[INFORMATION GIVEN]:
** Begin **
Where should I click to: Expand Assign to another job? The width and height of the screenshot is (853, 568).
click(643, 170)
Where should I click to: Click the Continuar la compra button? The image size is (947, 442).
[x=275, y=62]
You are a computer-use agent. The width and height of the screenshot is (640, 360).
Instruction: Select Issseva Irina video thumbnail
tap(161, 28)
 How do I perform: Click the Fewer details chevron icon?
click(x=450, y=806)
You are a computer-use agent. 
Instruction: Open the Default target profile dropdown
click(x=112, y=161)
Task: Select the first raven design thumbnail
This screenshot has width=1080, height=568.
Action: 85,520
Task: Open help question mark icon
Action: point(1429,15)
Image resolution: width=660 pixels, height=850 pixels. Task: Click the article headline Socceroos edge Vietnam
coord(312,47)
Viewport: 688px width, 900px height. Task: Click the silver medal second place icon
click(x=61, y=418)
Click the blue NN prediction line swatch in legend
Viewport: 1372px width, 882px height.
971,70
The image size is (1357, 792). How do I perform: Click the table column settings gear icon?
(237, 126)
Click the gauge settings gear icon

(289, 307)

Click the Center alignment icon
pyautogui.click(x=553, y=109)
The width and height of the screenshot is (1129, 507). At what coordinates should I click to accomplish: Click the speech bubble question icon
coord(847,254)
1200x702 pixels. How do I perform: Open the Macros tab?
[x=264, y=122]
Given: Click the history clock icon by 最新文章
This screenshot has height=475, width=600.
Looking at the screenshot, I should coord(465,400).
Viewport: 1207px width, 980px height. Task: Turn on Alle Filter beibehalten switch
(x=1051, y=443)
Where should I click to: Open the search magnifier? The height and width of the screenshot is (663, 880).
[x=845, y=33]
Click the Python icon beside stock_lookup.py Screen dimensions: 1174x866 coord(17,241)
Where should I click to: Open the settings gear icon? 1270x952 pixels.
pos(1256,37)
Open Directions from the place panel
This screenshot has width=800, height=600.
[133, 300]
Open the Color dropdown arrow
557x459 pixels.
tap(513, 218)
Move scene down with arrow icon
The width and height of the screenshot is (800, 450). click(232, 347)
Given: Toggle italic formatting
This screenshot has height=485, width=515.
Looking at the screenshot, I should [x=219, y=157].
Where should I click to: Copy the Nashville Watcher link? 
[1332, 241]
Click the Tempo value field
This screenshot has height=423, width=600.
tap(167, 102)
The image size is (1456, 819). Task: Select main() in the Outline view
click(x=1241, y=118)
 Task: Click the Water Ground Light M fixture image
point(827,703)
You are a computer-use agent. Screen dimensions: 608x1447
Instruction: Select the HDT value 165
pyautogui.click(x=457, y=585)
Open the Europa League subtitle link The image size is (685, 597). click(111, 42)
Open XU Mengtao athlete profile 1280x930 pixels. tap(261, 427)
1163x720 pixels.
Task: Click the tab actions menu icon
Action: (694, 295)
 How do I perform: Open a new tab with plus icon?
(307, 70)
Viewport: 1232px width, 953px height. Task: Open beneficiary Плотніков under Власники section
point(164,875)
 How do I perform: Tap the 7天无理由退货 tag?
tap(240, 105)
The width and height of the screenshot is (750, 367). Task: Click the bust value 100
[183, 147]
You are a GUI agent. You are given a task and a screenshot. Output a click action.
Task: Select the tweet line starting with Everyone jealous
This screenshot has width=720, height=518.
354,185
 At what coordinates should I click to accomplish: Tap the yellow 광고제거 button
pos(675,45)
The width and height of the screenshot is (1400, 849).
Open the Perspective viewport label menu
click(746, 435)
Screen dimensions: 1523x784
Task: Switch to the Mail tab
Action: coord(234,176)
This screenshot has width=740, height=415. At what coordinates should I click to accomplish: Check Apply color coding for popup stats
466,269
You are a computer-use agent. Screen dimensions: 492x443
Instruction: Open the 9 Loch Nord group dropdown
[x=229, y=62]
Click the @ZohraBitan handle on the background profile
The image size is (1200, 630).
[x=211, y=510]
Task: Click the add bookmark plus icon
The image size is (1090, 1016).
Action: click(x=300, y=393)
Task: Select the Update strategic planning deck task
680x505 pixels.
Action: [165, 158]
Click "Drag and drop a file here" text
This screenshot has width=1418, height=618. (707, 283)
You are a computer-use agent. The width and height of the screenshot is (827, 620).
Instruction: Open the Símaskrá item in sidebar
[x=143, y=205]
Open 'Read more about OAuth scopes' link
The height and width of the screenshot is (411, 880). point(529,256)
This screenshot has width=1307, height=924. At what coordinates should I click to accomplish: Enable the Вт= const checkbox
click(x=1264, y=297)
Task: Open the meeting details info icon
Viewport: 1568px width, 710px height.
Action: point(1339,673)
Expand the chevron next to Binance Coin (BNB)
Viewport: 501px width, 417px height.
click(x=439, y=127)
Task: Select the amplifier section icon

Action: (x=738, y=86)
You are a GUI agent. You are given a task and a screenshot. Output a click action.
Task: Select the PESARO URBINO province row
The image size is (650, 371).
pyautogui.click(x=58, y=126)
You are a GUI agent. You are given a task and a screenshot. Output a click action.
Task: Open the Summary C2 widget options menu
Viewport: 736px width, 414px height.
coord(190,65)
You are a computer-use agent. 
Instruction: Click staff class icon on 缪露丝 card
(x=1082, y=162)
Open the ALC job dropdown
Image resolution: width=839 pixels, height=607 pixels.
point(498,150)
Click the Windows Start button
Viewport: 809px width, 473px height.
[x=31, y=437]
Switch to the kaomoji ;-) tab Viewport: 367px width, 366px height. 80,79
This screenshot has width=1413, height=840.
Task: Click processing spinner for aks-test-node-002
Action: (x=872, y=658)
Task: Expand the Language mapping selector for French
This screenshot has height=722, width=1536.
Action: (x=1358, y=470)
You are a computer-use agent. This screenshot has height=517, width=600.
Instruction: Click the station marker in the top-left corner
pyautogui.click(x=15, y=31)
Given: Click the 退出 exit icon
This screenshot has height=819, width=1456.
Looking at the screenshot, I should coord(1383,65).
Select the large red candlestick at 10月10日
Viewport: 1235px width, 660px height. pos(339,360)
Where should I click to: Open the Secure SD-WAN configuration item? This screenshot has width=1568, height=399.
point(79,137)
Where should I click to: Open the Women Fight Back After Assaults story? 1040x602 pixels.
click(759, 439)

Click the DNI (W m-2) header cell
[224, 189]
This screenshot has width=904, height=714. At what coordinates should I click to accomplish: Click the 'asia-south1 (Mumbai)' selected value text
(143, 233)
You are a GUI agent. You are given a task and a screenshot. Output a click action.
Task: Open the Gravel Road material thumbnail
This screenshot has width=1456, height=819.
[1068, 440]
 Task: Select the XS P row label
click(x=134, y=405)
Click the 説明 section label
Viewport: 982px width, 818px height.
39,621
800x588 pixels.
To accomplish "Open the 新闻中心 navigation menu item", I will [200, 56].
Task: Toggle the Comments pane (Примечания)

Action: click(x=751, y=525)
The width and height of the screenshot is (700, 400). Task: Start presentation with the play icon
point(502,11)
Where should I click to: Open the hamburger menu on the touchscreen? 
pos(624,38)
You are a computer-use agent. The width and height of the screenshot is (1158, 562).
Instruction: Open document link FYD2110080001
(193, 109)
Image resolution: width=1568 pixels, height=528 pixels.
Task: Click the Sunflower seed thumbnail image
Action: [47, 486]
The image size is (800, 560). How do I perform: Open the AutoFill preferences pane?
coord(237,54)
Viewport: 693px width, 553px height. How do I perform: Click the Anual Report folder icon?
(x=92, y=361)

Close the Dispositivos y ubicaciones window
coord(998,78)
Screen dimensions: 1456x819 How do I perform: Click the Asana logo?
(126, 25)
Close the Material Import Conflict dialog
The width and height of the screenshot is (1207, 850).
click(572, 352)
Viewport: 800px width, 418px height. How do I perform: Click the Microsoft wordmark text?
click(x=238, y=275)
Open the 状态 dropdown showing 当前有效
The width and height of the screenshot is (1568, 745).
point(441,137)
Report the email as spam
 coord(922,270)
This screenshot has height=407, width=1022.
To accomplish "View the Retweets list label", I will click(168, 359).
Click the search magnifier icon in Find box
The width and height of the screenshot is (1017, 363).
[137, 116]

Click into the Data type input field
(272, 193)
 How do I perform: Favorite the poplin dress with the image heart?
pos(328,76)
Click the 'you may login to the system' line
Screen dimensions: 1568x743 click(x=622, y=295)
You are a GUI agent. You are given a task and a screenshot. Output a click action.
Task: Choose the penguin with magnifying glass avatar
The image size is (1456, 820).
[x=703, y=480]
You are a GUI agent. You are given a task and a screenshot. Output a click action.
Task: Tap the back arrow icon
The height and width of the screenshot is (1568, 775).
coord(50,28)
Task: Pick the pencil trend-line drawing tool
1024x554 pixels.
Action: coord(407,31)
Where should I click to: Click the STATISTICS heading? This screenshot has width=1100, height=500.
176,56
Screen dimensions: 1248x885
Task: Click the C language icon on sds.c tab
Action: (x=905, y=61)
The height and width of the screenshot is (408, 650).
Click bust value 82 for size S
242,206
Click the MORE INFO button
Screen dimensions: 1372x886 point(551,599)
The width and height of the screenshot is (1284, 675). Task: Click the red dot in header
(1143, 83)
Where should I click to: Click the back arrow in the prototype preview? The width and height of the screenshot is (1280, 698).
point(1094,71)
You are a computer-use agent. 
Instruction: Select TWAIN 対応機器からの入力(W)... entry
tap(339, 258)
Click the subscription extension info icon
** End **
[WHAT TO DO]: Count the lines in the entries above that contain the string "settings", treating uppercase and lowercase as different, and give only the number.

[FINAL ANSWER]: 3